Nuno graduated in Technologic Physics Engineering from Instituto Superior Técnico (Lisbon, Portugal) in 2000. The research on cardiovascular variability associated with the degree's final project took place at the University of Lisbon Medical School, under the supervision of the late Professor Luis Silva Carvalho.

He completed a Graduate Program in Biophysics and Biomedical Engineering at IBEB, Faculty of Sciences of the University of Lisbon in 2001.

He then did his PhD in Biomedical Sciences at the Instituto de Medicina Molecular / University of Lisbon Medical School with Professor Maria do Carmo Fonseca. Most of the PhD research actually took place at the University of Cambridge with Dr. Samuel Aparicio. He also visited the lab of Juan Valcarcel at EMBL for a few months in 2002. His PhD work involved bioinformatics studies on the complexity of splicing and gene expression and his efforts include studies on the evolution of splicing factors and the RNA binding of splicing factors.

Nuno was a postdoctoral member of the Computational Biology Group from the University of Cambridge, led by Professor Simon Tavaré and based at the CRUK Cambridge Research Institute, from 2006 to July 2010. His main research in the Computational Biology Group was focused on understanding the complexity of gene expression regulation and its impact on disease mechanisms, namely oncogenesis.
Nuno has been interested in the systems-level transcriptional mechanisms underlying mammalian cell specification (often perturbed in carcinomas). In particular, he collaborated with the Odom Group in determining the molecular mechanisms responsible for the stability of transcriptional programs by decoupling the relative contributions of cis and trans effects on histone mark patterning, transcription factor binding, and gene expression, as well as studying the regulation of lineage-specific retrotransposons and repeat elements. Such work involved the analysis, annotation and integration of different sorts of array and sequence information.
Nuno was involved in the identification of the most important issues in the analysis of BeadChip information, namely by performing the complete transcriptomic and genomic reannotation of probe sequences, as the original annotation is shown to bias the interpretation of cancer data. This is part of a general pipeline for microarray probe reannotation. Nuno's efforts have also contributed for the development of several microarray-related methodologies.
Nuno has collaborated with Dr Roger Palmer in the study of global gene expression patterns in pediatric malignant germ cell tumours. He has also contributed with microarray annotation and sequence analysis for several breast cancer research studies, such as determining molecular classifiers (with the Caldas Lab) and risk-associated SNPs (with the Ponder Lab).

Nuno joined the Blencowe Lab at the University of Toronto in August 2010. He was involved in the analysis of mRNA-seq data for the inference of tissue and species specific alternative splicing patterns. He has been awarded a Postdoctoral Fellowship from the Canadian Institutes of Health Research and a Marie Curie International Outgoing Fellowship [presentation video].

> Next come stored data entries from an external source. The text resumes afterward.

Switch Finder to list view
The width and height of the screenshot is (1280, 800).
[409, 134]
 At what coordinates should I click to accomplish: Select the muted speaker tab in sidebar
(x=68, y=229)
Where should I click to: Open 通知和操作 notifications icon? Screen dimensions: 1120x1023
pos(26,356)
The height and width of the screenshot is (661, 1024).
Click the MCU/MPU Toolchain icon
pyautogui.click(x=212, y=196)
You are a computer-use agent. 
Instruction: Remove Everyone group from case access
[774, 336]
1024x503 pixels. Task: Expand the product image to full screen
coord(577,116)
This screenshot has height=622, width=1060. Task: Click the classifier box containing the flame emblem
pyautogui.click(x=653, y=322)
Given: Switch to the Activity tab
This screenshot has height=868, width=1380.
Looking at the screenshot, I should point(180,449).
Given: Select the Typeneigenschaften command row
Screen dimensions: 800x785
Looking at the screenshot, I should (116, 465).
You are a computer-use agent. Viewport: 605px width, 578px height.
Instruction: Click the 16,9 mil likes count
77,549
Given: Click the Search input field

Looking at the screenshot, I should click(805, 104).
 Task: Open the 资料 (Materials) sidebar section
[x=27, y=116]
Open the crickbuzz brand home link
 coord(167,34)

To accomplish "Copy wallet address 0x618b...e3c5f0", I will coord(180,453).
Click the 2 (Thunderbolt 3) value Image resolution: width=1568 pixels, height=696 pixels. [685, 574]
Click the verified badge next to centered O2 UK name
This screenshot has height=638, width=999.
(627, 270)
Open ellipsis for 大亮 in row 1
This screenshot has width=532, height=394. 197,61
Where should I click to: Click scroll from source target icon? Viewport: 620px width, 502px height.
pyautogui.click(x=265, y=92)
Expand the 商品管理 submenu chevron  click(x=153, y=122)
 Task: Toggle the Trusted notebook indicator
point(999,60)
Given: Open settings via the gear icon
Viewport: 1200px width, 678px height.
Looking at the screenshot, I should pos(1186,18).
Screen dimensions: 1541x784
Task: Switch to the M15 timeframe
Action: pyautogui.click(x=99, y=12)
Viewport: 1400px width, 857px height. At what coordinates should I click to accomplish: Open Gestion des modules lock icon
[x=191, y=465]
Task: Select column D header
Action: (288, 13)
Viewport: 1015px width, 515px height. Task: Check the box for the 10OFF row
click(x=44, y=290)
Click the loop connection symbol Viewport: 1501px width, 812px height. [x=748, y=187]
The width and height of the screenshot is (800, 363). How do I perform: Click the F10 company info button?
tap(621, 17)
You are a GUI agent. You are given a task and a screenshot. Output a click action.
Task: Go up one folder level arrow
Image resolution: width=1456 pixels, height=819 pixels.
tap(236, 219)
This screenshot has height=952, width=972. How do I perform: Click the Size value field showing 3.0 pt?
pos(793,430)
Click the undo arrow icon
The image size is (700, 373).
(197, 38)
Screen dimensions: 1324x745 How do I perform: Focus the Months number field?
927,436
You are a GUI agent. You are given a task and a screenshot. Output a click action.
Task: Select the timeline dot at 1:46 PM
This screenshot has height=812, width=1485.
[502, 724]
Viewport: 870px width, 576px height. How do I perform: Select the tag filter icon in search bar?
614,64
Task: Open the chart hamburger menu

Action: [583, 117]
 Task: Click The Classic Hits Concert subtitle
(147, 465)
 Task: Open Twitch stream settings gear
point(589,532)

Nuno moved in June 2013 to the iMM for the return phase of his Marie Curie International Outgoing Fellowship. He was also, from October 2013 to April 2015, an Honorary Senior Research Fellow at the Nuffield Department of Obstetrics and Gynaecology of the University of Oxford.

He has been awarded an EMBO Installation Grant (press release) and an FCT Investigator Starting Grant and established his own research group at the iMM in the beginning of 2015. Nuno coordinates Bioinformatics Matters, the iMM node of GenomePT, and iMM's participation in Nuno also coordinates the Computational Biology efforts of the iMM-Laço Hub. In 2020, he was awarded a 6-year Assistan Researcher contract in FCT's Individual Call to Scientific Employment Stimulus. Nuno is an Invited Associate Professor at the Faculty of Medicine, University of Lisbon, where he teaches Bioinformatics to Masters in Biomedical Engineering, Oncobiology and Biomedical Research.